Rewrite everything from the line containing "The width and height of the screenshot is (1200, 750)." down to the end of the data, replacing "Redo" with "Undo" and keeping all else unchanged.

━━ DATA LISTING

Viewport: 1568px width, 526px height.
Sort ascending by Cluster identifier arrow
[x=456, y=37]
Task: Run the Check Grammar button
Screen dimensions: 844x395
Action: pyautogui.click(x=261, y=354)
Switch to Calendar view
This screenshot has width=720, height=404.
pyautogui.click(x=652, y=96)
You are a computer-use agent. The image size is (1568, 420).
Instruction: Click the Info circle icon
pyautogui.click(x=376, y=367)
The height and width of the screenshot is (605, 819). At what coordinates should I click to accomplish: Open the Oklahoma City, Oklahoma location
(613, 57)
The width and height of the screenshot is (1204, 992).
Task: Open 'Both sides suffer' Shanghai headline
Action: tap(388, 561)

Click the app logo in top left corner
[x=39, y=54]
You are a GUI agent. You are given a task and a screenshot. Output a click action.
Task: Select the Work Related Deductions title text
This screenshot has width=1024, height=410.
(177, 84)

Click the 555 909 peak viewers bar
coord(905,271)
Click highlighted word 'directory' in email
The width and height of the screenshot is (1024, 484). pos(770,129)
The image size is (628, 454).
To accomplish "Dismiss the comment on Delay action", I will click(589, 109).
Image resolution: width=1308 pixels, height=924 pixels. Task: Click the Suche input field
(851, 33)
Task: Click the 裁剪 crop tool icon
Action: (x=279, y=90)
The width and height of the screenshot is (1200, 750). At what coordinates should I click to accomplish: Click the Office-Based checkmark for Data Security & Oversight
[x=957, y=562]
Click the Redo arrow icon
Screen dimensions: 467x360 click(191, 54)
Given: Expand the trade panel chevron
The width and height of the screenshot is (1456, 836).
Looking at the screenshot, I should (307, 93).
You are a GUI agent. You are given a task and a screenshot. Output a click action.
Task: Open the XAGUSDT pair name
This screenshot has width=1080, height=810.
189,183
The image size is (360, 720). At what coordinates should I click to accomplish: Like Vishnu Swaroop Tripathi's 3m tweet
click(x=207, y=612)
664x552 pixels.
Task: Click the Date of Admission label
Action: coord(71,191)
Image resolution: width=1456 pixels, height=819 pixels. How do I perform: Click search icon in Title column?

━━━━

● **RESPONSE TO THE EXERCISE**
The width and height of the screenshot is (1200, 750). At what coordinates should I click to accomplish: Click the Office-Based checkmark for Data Security & Oversight
[x=957, y=562]
Click the Undo arrow icon
Screen dimensions: 467x360 click(191, 54)
Given: Expand the trade panel chevron
The width and height of the screenshot is (1456, 836).
Looking at the screenshot, I should (307, 93).
You are a GUI agent. You are given a task and a screenshot. Output a click action.
Task: Open the XAGUSDT pair name
This screenshot has width=1080, height=810.
189,183
The image size is (360, 720). At what coordinates should I click to accomplish: Like Vishnu Swaroop Tripathi's 3m tweet
click(x=207, y=612)
664x552 pixels.
Task: Click the Date of Admission label
Action: coord(71,191)
Image resolution: width=1456 pixels, height=819 pixels. How do I perform: Click search icon in Title column?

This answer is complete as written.